What the task requires: Rewrite the stretch of lines from the one containing "Viewport: 838px width, 471px" through the one containing "pos(665,54)" as a numbered list, including both ends and dropping any blank lines.

[Dataset items]

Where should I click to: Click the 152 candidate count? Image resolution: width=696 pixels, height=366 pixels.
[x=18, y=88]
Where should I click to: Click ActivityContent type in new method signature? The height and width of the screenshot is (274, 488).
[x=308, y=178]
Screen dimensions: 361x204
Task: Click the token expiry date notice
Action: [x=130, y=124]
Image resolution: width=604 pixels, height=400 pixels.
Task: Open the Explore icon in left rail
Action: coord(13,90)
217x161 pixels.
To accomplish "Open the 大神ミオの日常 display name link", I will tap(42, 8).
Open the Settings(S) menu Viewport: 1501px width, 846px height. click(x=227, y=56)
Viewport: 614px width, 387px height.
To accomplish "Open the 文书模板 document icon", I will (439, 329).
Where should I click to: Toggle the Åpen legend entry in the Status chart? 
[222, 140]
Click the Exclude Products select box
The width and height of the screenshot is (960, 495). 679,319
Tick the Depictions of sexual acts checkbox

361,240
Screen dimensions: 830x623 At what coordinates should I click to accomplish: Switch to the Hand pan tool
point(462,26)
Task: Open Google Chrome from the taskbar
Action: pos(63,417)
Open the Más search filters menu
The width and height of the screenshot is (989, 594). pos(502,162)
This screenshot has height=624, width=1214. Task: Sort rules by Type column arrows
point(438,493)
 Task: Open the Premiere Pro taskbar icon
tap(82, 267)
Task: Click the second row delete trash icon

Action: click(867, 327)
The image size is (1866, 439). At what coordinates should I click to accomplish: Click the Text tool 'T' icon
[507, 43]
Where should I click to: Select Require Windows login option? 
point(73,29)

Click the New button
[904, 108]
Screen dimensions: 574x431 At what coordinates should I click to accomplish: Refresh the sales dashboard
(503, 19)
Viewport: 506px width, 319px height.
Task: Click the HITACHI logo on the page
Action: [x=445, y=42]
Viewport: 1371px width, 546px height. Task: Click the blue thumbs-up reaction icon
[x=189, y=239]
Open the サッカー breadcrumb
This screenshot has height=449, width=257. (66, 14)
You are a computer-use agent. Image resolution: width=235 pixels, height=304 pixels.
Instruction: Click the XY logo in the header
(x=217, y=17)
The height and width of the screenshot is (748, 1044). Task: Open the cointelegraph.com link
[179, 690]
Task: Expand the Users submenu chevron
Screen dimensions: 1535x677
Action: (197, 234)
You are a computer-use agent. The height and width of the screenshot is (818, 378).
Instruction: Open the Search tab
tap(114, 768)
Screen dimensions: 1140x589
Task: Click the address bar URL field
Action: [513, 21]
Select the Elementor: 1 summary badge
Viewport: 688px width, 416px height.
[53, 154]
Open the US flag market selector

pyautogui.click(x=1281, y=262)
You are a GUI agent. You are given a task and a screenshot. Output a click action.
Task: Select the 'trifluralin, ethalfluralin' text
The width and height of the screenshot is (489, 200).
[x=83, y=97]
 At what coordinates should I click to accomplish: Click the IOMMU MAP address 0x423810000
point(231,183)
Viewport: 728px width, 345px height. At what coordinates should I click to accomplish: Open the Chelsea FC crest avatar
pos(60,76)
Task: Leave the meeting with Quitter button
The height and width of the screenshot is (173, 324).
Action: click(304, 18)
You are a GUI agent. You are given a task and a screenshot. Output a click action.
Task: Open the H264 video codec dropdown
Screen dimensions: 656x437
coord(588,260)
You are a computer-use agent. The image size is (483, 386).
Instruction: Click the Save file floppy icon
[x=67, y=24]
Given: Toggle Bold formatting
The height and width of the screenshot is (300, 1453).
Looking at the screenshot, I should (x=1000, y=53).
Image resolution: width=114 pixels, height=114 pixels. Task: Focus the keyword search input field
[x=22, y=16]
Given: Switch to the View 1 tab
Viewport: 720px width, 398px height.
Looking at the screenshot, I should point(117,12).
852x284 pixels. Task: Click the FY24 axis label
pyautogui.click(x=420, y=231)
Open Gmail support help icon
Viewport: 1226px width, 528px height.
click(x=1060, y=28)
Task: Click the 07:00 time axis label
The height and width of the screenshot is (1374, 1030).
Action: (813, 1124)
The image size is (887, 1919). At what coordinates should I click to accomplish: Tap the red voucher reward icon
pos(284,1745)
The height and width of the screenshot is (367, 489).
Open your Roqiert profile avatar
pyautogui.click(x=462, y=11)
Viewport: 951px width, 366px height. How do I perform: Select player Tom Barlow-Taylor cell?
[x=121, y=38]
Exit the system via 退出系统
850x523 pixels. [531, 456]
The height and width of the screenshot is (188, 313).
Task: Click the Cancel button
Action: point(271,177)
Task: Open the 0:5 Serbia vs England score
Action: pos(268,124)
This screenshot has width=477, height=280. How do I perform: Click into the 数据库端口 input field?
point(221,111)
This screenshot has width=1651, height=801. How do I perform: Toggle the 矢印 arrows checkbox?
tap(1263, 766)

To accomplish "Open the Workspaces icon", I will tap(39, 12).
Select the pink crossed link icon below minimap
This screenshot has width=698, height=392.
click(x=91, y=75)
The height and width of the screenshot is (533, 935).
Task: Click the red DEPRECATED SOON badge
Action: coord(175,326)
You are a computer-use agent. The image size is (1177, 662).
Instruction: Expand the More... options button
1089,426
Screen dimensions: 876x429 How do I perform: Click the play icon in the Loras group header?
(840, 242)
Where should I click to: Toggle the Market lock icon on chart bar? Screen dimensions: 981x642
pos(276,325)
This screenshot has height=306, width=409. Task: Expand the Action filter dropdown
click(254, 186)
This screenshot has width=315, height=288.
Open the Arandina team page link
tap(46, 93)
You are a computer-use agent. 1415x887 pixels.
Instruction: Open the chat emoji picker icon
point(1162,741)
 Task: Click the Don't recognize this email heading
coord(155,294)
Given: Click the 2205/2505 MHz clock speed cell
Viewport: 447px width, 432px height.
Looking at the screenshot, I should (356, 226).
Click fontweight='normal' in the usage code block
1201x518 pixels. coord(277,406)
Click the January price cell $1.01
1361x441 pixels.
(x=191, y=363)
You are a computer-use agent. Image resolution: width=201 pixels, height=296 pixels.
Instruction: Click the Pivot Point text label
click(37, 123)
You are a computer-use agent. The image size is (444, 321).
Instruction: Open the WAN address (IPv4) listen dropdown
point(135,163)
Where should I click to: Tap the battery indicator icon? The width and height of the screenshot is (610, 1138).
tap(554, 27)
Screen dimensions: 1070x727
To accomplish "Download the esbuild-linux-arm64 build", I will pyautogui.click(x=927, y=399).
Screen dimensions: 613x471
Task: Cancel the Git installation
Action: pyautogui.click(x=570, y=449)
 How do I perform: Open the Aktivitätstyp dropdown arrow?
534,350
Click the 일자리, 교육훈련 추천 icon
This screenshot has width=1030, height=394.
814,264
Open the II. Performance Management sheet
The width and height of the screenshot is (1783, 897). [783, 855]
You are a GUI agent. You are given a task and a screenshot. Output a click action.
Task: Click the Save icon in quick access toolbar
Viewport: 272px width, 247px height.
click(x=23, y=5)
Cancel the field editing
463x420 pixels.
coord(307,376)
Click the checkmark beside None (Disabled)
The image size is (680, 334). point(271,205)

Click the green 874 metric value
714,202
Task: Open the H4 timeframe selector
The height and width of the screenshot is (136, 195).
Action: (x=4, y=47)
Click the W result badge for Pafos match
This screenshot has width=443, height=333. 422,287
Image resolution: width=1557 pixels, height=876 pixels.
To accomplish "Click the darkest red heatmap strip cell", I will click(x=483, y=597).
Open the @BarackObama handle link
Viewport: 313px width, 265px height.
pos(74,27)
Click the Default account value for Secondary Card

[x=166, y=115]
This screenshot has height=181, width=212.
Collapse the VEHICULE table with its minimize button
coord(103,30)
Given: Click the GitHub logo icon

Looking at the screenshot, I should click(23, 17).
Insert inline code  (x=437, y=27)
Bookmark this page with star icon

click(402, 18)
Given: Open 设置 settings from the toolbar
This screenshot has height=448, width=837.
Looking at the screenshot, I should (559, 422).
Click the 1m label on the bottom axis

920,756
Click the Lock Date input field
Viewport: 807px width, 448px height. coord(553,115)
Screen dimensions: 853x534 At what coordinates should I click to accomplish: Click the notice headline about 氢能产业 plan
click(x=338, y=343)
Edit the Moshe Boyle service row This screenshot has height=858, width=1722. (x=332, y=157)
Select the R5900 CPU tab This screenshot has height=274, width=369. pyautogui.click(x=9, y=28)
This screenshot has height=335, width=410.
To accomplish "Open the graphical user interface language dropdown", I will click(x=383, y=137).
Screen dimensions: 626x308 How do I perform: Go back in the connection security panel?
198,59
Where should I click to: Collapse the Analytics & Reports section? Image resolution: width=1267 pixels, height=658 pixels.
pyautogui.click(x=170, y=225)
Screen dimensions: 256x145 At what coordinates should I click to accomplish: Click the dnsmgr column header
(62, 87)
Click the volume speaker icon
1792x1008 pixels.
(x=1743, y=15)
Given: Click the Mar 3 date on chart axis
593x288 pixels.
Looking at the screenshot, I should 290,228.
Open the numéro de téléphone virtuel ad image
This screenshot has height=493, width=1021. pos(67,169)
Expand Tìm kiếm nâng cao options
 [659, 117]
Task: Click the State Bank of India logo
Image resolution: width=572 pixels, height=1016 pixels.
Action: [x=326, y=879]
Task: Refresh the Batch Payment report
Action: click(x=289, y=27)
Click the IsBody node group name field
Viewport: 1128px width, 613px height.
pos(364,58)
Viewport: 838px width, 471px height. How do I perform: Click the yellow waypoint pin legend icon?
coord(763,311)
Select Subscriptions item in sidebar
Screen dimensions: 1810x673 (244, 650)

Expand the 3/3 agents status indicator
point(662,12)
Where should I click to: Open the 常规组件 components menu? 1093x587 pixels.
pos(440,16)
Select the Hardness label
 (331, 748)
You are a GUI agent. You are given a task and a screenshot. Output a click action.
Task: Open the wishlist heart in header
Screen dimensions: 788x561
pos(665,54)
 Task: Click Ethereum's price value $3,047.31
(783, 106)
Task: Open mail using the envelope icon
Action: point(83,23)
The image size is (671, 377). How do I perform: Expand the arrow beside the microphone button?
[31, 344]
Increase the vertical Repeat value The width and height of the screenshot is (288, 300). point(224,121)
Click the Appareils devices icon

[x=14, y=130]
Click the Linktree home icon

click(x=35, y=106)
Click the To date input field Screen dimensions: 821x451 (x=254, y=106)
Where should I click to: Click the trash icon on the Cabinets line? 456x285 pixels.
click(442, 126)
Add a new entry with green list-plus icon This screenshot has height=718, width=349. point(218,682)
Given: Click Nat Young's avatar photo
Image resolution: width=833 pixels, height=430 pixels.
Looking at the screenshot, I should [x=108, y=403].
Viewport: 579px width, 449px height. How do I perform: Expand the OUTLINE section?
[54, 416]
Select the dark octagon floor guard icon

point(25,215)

Written solution:
1. Viewport: 838px width, 471px height. How do I perform: Click the yellow waypoint pin legend icon?
2. coord(763,311)
3. Select Subscriptions item in sidebar
4. Screen dimensions: 1810x673 (244, 650)
5. Expand the 3/3 agents status indicator
6. point(662,12)
7. Where should I click to: Open the 常规组件 components menu? 1093x587 pixels.
8. pos(440,16)
9. Select the Hardness label
10.  (331, 748)
11. You are a GUI agent. You are given a task and a screenshot. Output a click action.
12. Task: Open the wishlist heart in header
13. Screen dimensions: 788x561
14. pos(665,54)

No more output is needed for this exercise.